[Excerpt to read — start]
Help with understanding functions

I'm trying to figure out what the two following lines of code are doing. I'm going to guess at what they are doing, but please correct me, as I am getting NA values in my data where I don't expect to.

  1. This function takes a cell in the dataframe (x), then finds the median of a given sequence (seq)?
e.function <- function(x, seq) tapply(x, seq, median)
  1. The following takes the dataframe sdat[,1] (so removes the first column of dataframe sdat), and it goes down the column and applies e.function (I'm not sure what the x and seq are for this function), then returns a value of sdat from the first column? Sorry, this one is really confusing me.
  temp <- apply(sdat[,-1], 2, e.function,seq=sdat[, 1]) 

If anyone can explain to me what is going on exactly for these two functions, that would be really helpful. I'm not great at writing and using functions.

It's harder to answer that question in general than knowing what your data looks like. So I'll cheat as I've read your other question.

Let's start with 2.

apply() takes a data frame (or similar), and applies an operation on its rows or columns. Here we use apply(..., 2, ...) so we apply the function on its columns. For example:

X <- data.frame(x1 = 1:3,
                x2 = 4:6)
#>   x1 x2
#> 1  1  4
#> 2  2  5
#> 3  3  6

apply(X, 2, min)
#> x1 x2 
#>  1  4
apply(X, 2, max)
[Excerpt to read — finish]
[Given data — start]
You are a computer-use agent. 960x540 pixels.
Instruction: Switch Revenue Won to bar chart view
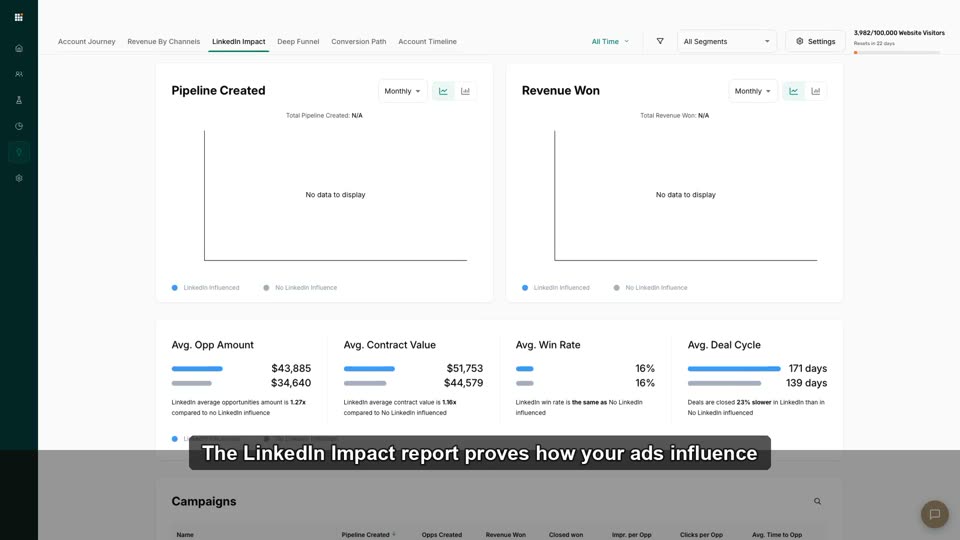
[Given data — finish]
• Set of tasks
A. Transcribe the part of the R functions thread that begins at the words "1. The following" and stops after the words "2, e.function,seq=sdat[, 1])".
B. Continue the R functions thread from the point where it ends.

• Results by task
A.
1. The following takes the dataframe sdat[,1] (so removes the first column of dataframe sdat), and it goes down the column and applies e.function (I'm not sure what the x and seq are for this function), then returns a value of sdat from the first column? Sorry, this one is really confusing me.
  temp <- apply(sdat[,-1], 2, e.function,seq=sdat[, 1])

B.
#> x1 x2 
#>  3  6

Created on 2023-07-12 with reprex v2.0.2

So an apply() is a way to make a loop. In other words, apply(X, 2, max) means "take X, and for each column of X take the max".

Here we have:

apply(sdat[,-1], 2, e.function, seq=sdat[, 1]) 

That can be translated in "Take sdat[,-1], and for each column of sdat[,-1] take the function e.function()". But, as we'll see in a second, e.function() requires two parameters, x and seq. So, x will be each column of sdat[,-1], but we also need to provide seq. We can give it as the 4th argument: seq = sdat[,1], that means the first column of sdat, which is Sequence.

So, what this does is, for each column of sdat except the first, pass that column as x and the first column as seq and apply e.function().

Now let's go to 1. and the definition of e.function(). I should say tapply() can be used in many ways, and can be very confusing. Here, we have a single case where both of its inputs are a vector (a single column of sdat).

tapply() takes argument X, a data vector, and INDEX, a grouping factor. It uses the grouping factor to "split" the data, and applies a function to each of the groups:

x <- 1:7
fac <- list(c("a","a","a","a","b","b","b"))

tapply(x, fac, min)
#> a b 
#> 1 5
tapply(x, fac, max)
#> a b 
#> 4 7

Finally, let's put it back together:

e.function <- function(x, seq) tapply(x, seq, median)
temp <- apply(sdat[,-1], 2, e.function, seq=sdat[, 1]) 

What this does is take sdat, and separate the first column which has protein sequences from the other columns which contain data. Then, for each data column, it takes the median by peptide.

1 Like

So it is taking the median down the column of all values that have the same sdat[,1] value? So like it selects the protein group, then finds the median for each column in that group and puts that into the new dataframe temp?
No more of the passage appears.